▶ [Problem to solve]: Answer with the exact lines of the following material from the one containing "november 2018 (685, 1217)" through the one containing "veebruar 2014 (682, 1871)", both end lines included.

----

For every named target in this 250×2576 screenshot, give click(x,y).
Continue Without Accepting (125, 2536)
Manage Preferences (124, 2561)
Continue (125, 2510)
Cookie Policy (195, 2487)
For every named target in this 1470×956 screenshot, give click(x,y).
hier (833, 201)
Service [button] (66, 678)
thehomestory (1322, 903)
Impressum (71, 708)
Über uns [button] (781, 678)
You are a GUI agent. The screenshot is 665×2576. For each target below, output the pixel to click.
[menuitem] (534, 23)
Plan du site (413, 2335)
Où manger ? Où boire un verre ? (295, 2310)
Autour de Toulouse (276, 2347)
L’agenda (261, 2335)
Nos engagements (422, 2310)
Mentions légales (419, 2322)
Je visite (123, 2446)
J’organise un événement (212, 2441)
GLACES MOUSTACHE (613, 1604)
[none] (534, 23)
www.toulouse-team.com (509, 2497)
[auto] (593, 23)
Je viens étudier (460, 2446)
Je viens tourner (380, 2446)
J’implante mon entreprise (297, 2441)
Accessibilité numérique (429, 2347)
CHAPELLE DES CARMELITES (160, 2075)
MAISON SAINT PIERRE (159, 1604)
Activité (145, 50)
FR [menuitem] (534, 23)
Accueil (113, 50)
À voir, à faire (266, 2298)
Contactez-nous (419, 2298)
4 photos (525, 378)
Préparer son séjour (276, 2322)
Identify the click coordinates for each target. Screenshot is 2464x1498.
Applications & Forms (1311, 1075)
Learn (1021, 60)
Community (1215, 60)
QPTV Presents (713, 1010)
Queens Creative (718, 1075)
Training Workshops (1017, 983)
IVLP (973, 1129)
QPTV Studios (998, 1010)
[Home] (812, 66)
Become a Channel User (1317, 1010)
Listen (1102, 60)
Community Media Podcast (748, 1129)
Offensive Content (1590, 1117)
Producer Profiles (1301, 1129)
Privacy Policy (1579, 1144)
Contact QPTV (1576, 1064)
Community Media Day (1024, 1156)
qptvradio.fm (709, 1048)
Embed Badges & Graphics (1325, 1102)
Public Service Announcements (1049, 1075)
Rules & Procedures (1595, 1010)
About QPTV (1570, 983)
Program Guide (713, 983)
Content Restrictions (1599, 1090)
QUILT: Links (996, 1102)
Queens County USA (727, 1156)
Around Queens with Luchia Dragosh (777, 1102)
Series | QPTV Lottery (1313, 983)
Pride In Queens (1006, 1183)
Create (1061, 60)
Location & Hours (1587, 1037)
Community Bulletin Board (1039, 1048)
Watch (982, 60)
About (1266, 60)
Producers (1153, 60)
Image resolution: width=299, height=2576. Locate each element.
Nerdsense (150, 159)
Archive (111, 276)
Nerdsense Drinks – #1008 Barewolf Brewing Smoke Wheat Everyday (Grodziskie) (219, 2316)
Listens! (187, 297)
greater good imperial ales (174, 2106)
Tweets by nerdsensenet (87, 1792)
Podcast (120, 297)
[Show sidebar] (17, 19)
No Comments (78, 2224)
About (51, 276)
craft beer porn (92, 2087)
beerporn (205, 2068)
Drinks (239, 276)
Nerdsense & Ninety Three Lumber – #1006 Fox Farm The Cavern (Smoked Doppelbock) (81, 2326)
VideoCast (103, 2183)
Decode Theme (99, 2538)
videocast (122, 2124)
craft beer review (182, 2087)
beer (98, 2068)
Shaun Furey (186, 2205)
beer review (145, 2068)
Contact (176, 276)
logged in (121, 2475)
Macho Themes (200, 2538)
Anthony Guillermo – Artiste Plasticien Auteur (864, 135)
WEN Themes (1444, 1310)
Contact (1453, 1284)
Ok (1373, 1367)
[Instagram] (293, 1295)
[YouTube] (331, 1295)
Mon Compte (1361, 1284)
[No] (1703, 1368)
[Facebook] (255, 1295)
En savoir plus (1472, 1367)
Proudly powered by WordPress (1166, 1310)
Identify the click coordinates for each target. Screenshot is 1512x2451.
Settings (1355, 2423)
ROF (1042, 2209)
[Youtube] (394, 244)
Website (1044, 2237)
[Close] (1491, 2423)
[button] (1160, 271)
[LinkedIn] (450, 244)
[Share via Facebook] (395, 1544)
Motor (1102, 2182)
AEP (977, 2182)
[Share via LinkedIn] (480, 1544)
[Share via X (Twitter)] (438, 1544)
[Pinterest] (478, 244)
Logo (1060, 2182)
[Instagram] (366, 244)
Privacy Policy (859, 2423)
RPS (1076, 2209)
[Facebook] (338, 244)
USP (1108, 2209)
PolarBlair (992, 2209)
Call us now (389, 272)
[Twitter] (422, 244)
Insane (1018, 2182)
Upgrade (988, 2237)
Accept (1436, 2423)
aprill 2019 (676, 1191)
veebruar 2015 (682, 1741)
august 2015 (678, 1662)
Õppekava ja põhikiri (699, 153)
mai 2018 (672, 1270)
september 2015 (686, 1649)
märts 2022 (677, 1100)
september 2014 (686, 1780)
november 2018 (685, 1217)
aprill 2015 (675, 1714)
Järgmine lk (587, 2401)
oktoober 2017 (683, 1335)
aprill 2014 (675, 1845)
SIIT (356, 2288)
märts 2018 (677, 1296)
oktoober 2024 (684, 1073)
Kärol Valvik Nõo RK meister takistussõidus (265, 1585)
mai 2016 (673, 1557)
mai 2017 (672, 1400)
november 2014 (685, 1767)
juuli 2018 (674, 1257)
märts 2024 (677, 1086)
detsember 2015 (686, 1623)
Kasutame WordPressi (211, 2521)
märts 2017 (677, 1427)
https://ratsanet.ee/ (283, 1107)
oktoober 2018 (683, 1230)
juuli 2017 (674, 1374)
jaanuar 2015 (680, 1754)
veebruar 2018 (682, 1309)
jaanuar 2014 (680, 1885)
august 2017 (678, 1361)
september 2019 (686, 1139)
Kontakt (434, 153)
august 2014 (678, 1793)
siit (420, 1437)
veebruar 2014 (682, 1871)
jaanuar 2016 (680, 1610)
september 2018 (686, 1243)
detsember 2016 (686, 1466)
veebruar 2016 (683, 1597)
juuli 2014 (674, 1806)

----

▶ [Task answer]:
november 2018 (685, 1217)
aprill 2015 (675, 1714)
Järgmine lk (587, 2401)
oktoober 2017 (683, 1335)
aprill 2014 (675, 1845)
SIIT (356, 2288)
märts 2018 (677, 1296)
oktoober 2024 (684, 1073)
Kärol Valvik Nõo RK meister takistussõidus (265, 1585)
mai 2016 (673, 1557)
mai 2017 (672, 1400)
november 2014 (685, 1767)
juuli 2018 (674, 1257)
märts 2024 (677, 1086)
detsember 2015 (686, 1623)
Kasutame WordPressi (211, 2521)
märts 2017 (677, 1427)
https://ratsanet.ee/ (283, 1107)
oktoober 2018 (683, 1230)
juuli 2017 (674, 1374)
jaanuar 2015 (680, 1754)
veebruar 2018 (682, 1309)
jaanuar 2014 (680, 1885)
august 2017 (678, 1361)
september 2019 (686, 1139)
Kontakt (434, 153)
august 2014 (678, 1793)
siit (420, 1437)
veebruar 2014 (682, 1871)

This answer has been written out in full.